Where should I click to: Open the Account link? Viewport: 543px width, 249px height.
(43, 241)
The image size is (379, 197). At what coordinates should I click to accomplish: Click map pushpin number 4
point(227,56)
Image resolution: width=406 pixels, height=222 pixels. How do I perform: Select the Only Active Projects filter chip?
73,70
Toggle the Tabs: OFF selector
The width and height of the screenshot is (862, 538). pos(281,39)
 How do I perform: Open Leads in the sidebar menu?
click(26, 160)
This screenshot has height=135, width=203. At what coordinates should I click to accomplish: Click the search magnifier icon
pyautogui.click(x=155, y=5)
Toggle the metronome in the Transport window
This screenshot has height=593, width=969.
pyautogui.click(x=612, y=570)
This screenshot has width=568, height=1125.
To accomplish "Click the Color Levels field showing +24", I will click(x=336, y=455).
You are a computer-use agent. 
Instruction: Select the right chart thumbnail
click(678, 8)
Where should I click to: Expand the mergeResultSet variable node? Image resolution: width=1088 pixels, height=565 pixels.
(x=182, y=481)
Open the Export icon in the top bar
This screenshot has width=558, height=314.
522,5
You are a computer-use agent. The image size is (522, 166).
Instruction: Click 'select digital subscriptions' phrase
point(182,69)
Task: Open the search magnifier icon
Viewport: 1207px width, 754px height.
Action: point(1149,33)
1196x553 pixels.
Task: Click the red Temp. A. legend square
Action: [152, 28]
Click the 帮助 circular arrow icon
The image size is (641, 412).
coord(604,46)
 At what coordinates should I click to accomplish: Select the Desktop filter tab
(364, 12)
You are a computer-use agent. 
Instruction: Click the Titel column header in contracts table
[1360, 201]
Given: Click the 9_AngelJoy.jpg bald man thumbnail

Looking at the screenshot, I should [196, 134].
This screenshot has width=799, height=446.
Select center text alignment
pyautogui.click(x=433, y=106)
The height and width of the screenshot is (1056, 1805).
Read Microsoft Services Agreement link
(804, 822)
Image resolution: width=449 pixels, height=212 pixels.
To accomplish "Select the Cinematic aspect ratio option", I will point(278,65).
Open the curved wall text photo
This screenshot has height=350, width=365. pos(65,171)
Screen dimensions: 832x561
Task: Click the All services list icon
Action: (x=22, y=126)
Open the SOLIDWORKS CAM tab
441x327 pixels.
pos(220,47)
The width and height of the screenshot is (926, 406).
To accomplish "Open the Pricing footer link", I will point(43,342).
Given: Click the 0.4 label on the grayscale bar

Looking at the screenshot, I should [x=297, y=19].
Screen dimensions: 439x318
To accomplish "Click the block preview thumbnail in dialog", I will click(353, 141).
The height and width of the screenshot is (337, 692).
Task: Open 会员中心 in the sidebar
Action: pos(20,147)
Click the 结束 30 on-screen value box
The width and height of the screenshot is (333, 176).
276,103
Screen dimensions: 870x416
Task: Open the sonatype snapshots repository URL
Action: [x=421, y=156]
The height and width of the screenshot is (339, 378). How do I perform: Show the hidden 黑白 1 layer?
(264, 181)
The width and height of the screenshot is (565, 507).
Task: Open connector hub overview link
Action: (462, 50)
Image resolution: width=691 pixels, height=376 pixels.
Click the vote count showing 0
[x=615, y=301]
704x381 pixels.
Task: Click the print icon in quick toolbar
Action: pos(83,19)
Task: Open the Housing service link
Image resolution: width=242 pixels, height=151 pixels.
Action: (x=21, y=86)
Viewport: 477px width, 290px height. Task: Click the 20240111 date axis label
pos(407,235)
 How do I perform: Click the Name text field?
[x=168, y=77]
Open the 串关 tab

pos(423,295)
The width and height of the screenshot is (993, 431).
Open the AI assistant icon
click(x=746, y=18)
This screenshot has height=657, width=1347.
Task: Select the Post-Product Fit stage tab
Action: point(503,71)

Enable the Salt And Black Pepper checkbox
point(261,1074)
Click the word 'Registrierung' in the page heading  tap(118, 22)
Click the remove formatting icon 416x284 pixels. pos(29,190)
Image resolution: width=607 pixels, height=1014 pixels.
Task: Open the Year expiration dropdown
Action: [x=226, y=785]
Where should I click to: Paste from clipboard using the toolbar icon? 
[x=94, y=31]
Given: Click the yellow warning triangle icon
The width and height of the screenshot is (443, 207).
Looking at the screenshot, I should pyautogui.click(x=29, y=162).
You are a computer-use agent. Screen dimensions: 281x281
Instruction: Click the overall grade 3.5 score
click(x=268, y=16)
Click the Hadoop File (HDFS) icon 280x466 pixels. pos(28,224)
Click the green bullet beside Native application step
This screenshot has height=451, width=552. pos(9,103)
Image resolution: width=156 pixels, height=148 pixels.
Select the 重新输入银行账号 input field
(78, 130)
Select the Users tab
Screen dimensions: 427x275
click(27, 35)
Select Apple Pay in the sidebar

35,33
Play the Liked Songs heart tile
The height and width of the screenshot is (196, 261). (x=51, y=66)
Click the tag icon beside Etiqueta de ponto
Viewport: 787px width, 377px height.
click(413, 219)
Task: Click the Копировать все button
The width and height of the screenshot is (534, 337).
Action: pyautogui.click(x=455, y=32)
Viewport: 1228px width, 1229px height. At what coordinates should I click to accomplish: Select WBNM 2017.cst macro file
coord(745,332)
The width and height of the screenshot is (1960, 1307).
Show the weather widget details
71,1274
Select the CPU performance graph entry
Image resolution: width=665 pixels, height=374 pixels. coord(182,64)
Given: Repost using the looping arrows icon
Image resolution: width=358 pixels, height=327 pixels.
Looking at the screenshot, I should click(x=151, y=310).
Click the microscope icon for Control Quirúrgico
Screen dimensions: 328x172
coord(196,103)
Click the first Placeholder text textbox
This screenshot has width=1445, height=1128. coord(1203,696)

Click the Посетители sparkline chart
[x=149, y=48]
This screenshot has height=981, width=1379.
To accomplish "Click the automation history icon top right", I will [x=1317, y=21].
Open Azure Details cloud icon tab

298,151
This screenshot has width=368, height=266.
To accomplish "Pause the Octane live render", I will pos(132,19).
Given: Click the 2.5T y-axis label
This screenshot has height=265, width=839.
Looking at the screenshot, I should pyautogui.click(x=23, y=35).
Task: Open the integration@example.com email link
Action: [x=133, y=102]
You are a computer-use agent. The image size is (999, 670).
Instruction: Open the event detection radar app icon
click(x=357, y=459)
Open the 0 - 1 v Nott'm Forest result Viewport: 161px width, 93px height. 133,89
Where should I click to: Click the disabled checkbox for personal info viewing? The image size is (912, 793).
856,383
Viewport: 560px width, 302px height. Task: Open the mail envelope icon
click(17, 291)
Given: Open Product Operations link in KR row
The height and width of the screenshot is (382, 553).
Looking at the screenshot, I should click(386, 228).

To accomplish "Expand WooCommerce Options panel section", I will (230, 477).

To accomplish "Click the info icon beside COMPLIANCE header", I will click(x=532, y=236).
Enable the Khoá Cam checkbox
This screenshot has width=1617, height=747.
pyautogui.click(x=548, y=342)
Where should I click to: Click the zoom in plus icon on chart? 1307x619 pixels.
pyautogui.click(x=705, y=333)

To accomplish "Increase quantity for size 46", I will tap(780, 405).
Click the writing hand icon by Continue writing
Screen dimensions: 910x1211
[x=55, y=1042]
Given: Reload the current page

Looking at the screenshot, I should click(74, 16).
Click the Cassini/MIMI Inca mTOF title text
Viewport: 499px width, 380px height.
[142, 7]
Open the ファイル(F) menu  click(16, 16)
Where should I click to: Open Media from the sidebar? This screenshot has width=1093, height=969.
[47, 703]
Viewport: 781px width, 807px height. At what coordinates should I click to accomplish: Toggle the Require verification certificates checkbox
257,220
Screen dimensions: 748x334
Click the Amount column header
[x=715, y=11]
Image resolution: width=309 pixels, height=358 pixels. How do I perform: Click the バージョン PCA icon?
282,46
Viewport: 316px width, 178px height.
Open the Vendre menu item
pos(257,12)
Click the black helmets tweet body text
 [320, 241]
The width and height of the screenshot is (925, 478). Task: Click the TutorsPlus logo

++++++++++++++++++++

- _REQUIRED WORK_
Copy out the material above exactly as it appears, from the line that contains "How do I perform: Click the Name text field?" through the line that contains "click(x=268, y=16)", including both of those lines.

- _EXERCISE SOLUTION_
 How do I perform: Click the Name text field?
[x=168, y=77]
Open the 串关 tab

pos(423,295)
The width and height of the screenshot is (993, 431).
Open the AI assistant icon
click(x=746, y=18)
This screenshot has height=657, width=1347.
Task: Select the Post-Product Fit stage tab
Action: point(503,71)

Enable the Salt And Black Pepper checkbox
point(261,1074)
Click the word 'Registrierung' in the page heading  tap(118, 22)
Click the remove formatting icon 416x284 pixels. pos(29,190)
Image resolution: width=607 pixels, height=1014 pixels.
Task: Open the Year expiration dropdown
Action: [x=226, y=785]
Where should I click to: Paste from clipboard using the toolbar icon? 
[x=94, y=31]
Given: Click the yellow warning triangle icon
The width and height of the screenshot is (443, 207).
Looking at the screenshot, I should pyautogui.click(x=29, y=162).
You are a computer-use agent. Screen dimensions: 281x281
Instruction: Click the overall grade 3.5 score
click(x=268, y=16)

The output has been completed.